A list of class 'ild_diagnostics' with: 'meta' (engine, ar1, id_col, time_col, n_obs, n_id, type, by_id), 'data' (list with 'residuals' = tibble of .ild_id, .ild_time, response (name from formula), .resid, .fitted; data$residuals always exists, .resid is always filled, .fitted is returned when it can be computed without refitting, otherwise NA), 'stats' (list with 'acf' = list(pooled = tibble, by_id = list) when requested, 'ar1_param' = numeric or NULL for lme). Use [plot_ild_diagnostics()] for plots.

Examples

x <- ild_prepare(ild_simulate(n_id = 3, n_obs_per = 6, seed = 1), id = "id", time = "time")
fit <- ild_lme(y ~ 1 + (1 | id), data = x, ar1 = FALSE, warn_no_ar1 = FALSE)
diag <- ild_diagnostics(fit, type = c("residual_acf", "qq"))
plot_ild_diagnostics(diag)

ILD heatmap (alias for ild_plot with type = "heatmap")

Description

Person x time heatmap of a variable. See [ild_plot()].

Usage

ild_heatmap(x, var = NULL, ...)

Arguments

x

ILD object or fitted model (for heatmap, data are taken from ild_data if model).

var

Variable to plot. If NULL, single data column is used.

...

Passed to [ild_plot()] (e.g. id_var, time_var).

Value

A ggplot object.


Spacing-aware lag within person

Description

Computes lagged values within each person. Use this instead of [dplyr::lag()], which assumes equal spacing and no gaps and is unsafe for irregular ILD.

Usage

ild_lag(
  x,
  ...,
  n = 1L,
  mode = c("index", "gap_aware", "time_window"),
  max_gap = NULL,
  window = NULL,
  resolution = c("closest_prior", "last_in_window", "mean_in_window")
)

Arguments

x

An ILD object (see [is_ild()]).

...

Variables to lag (tidy-select). Unquoted names or selection.

n

Integer.

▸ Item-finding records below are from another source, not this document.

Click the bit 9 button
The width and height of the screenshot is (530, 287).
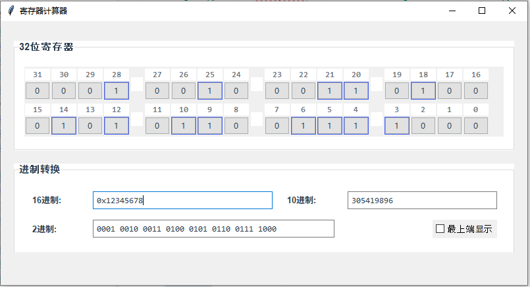coord(210,125)
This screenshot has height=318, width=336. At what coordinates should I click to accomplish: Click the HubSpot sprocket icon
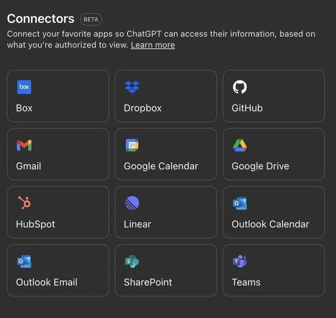(x=24, y=203)
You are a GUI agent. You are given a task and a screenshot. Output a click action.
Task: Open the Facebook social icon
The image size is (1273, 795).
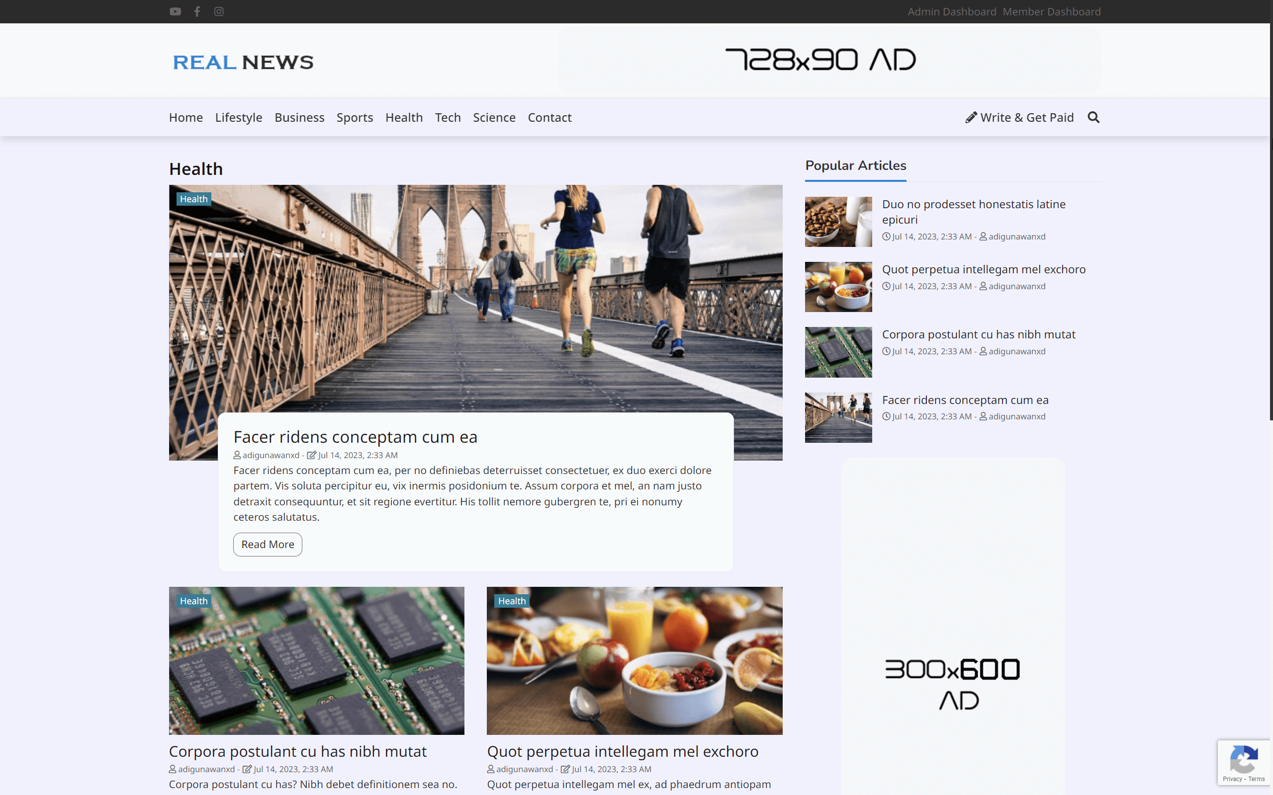pos(197,11)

Lag order (default 1 = previous observation).

mode

Character. "index": row-based lag. "gap_aware": same but NA when interval exceeds max_gap. "time_window": value from (time - window, time] with resolution.

max_gap

Numeric. For gap_aware only. Same units as .ild_time_num. If NULL, uses ild_meta(x)$ild_gap_threshold (metadata-driven default).

window

Numeric or lubridate duration. For time_window only: time window width. Numeric is in same units as .ild_time_num (e.g. seconds for POSIXct). You can pass a lubridate period/duration (e.g. lubridate::hours(2)); it is converted to seconds for POSIXct.

resolution

Character. For time_window: "closest_prior" (default: most recent observation in window), "last_in_window", or "mean_in_window".

Value

The same ILD tibble with new lag columns. ILD attributes preserved.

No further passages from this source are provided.